**AIM OF THE EXERCISE**
Please set down exactly the lines from the one containing "The height and" through the last line of the records below, both included, with no pictures.

(Dataset entries)
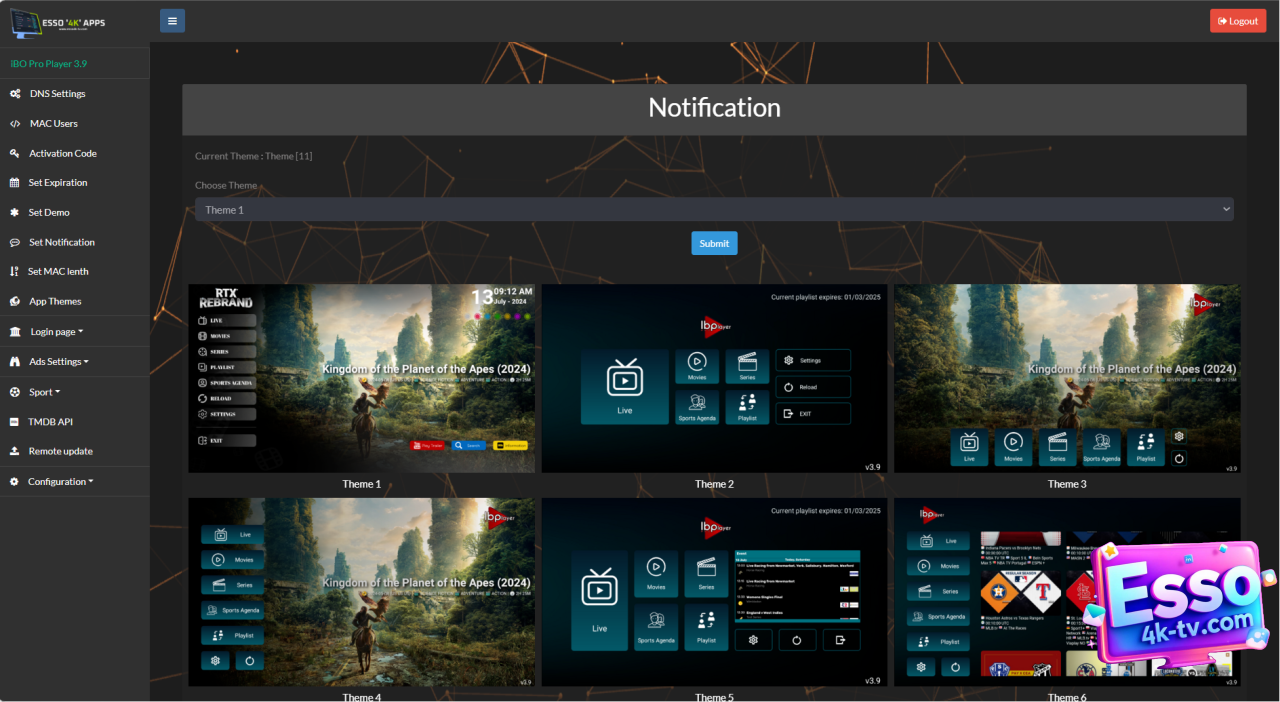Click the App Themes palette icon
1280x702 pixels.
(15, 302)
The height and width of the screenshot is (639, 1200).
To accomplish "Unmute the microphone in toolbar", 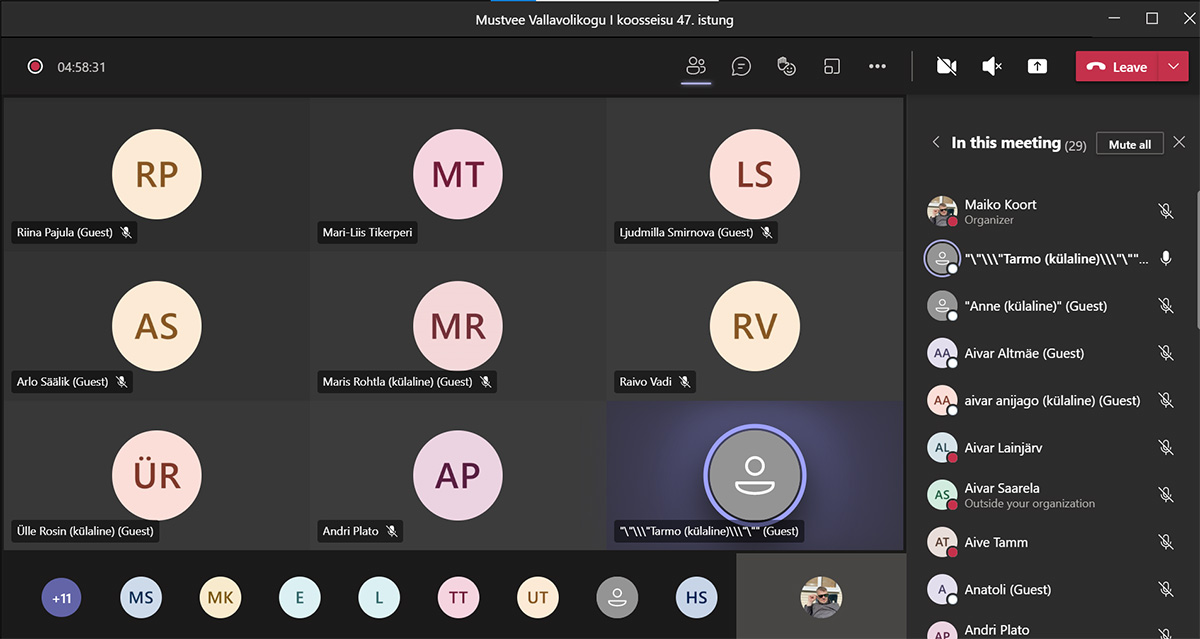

**SOLUTION TO THE PROBLEM**
The height and width of the screenshot is (639, 1200).
To accomplish "Unmute the microphone in toolbar", 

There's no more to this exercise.